Ms. Mottley stressed that the Caribbean had not come with tales of woe only, because it had produced excellence in Nobel Laureates, sportsmen, artists and leaders.

She said it was time the global community recognized small island developing states as equal partners in the international arena and take their special development needs into account in multilateral fora. 

Growth in the economies of the developed states, she contended, must not come at the expense of the viability of small developing states.

“We are simply asking for fairness, equity and the opportunity to take our legitimate place in the global community…. Barbados is not only committed to multilateralism, we also understand that it is the one thing that protects our sovereignty and our ability to navigate in this world. It is our buffer against the display of might and it is our shield against tyranny,” she insisted.

During the address, Ms.
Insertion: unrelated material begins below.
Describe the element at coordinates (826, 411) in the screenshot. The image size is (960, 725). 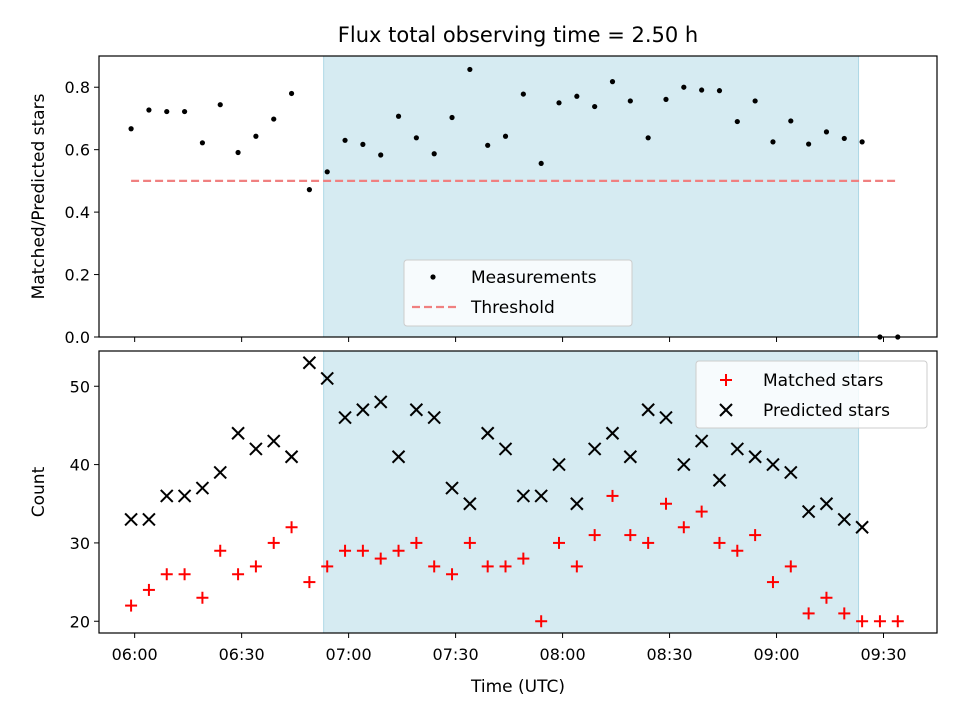
I see `legend-predicted-label: Predicted stars` at that location.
Mottley contended that the people of Venezuela must be allowed to decide their own future in accordance with the principles of the United Nations Charter of non-intervention, non-interference, prohibition of the threat or use of force, respect for the rule of law, human rights and democracy.
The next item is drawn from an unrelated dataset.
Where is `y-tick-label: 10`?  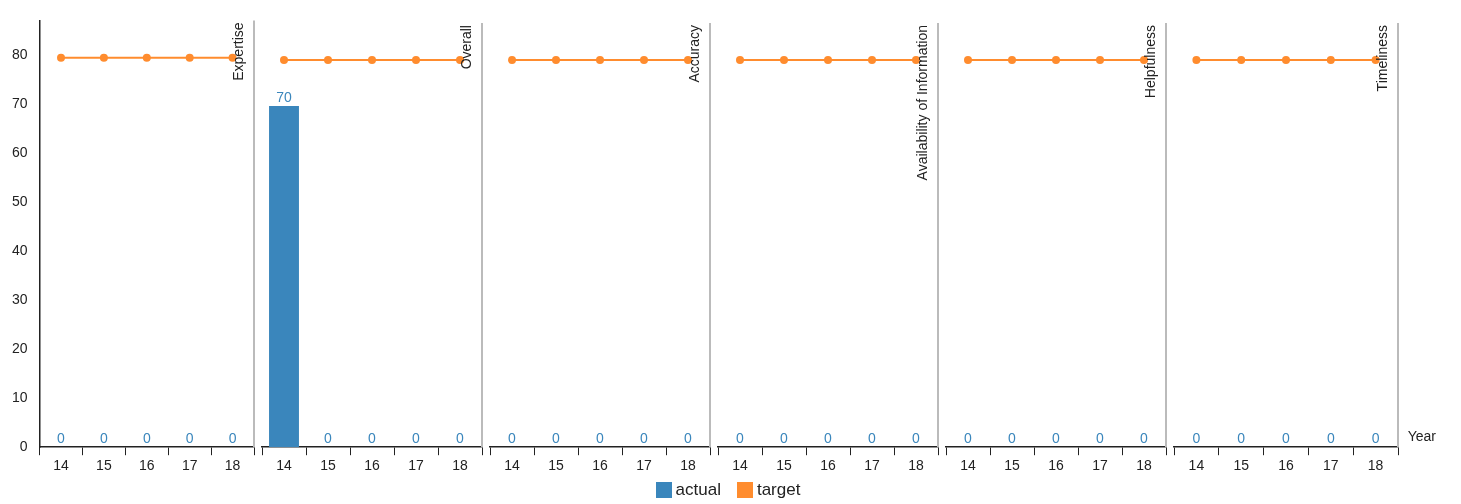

With regard to Cuba, she said the long-standing economic embargo on Cuba continued to be a cause of serious concern and reaffirmed Barbados’ strong opposition to this “unilateral action”.

She insisted that the recent activation of Article III of the Helms-Burton law imposed new restrictions and further exacerbated the situation. “This continued attempt to stop the people of Cuba from living with basic human dignity is unacceptable,” she argued.